■ **INSTRUCTIONS TO FOLLOW**
In the Glass app ideas passage below, update the section starting with "Insecure developers? Pick" and going on through "a passable substitute." by replacing "Contextual Consumerism" with "Contextual Shopping", and give that section again.

■ **PASSAGE**
=== Section Start ===

Today we’re talking about the four most popular app ideas for Glass: Contextual Consumerism, Glass Docent, The Cloud Nurse, and Augmented-Reality Nametags. These are seriously popular ideas. If you asked a hundred people what they think Glass is for, I guarantee that 95 will name one or more of these. I call them the Four Glassmen of the App-ocalypse.
Mercenary developers? Consider these the most pitchable Glassware on the planet.
Insecure developers? Pick a different project, because these are not original ideas.
Contextual Consumerism: It’s fitting to start with Robert Scoble’s personal favorite concept – getting assistance parting with your money. “Looking at a product, comparing prices, and getting reviews” is the most common expression, but “being notified of nearby deals” and “being reminded if I need to buy something” are close seconds.
Of the four, Contextual Consumerism is the easiest to implement and has the highest immediate payoff. A UPC-to-product database is the only proprietary element, and even simple location awareness can be a passable substitute.
It’s difficult to design one of these apps without revealing an ulterior motive. Frankly, I’m not sure why people request this concept, since it allows the user to be manipulated by marketers.
Glass Docent: Simply a utility that allows you to look at a static piece and get a brief explaination, similar to a docent describing a piece in a gallery. Most people express this as “being able to look at a piece of art in a museum and get information on it”. You’ll hear variations like “looking at a movie poster and getting its trailer” but most expressions are literal.

=== Section End ===

■ **DATA UNDER STUDY**
=== Section Start ===

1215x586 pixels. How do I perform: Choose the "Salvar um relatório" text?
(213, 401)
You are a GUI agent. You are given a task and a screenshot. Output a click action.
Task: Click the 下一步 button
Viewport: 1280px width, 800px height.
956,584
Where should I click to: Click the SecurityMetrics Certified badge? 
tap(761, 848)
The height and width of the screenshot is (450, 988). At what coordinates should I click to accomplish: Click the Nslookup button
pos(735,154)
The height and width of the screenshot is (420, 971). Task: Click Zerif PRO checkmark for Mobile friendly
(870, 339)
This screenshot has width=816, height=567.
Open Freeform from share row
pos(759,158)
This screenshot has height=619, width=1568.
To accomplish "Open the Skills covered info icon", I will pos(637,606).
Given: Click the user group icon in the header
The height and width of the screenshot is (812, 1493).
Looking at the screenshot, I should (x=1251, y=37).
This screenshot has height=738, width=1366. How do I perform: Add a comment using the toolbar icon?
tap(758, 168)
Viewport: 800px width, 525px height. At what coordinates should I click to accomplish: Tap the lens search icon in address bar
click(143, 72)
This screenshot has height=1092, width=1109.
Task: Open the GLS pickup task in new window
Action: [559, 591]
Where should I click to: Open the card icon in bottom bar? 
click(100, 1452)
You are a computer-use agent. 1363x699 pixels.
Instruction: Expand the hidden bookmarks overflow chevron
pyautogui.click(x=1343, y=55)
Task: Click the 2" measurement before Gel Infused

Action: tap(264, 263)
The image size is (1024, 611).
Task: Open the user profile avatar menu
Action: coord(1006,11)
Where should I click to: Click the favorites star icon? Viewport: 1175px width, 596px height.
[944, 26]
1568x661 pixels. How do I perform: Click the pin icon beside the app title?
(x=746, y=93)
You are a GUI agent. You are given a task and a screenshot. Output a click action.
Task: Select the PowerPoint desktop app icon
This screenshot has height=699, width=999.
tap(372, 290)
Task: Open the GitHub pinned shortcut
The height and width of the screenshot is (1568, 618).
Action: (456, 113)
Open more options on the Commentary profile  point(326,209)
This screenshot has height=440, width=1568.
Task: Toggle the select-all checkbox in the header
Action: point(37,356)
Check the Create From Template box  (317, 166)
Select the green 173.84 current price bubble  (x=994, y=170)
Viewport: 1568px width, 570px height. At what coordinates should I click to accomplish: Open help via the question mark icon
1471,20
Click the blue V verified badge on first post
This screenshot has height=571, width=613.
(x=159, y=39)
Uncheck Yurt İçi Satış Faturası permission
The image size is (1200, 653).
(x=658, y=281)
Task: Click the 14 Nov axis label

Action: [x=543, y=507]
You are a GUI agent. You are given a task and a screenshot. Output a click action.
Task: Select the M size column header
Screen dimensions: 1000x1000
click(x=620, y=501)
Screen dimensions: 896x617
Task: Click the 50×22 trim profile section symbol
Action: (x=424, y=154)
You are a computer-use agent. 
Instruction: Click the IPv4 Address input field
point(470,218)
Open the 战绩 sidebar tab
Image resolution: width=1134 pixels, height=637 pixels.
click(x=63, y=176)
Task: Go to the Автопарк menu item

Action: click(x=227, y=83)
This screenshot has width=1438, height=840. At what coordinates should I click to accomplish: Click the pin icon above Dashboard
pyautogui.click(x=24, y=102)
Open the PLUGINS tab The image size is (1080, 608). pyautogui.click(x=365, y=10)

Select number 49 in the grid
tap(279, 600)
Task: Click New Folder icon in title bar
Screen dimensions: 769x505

=== Section End ===

■ **WRITTEN REPLY**
Insecure developers? Pick a different project, because these are not original ideas.
Contextual Shopping: It’s fitting to start with Robert Scoble’s personal favorite concept – getting assistance parting with your money. “Looking at a product, comparing prices, and getting reviews” is the most common expression, but “being notified of nearby deals” and “being reminded if I need to buy something” are close seconds.
Of the four, Contextual Shopping is the easiest to implement and has the highest immediate payoff. A UPC-to-product database is the only proprietary element, and even simple location awareness can be a passable substitute.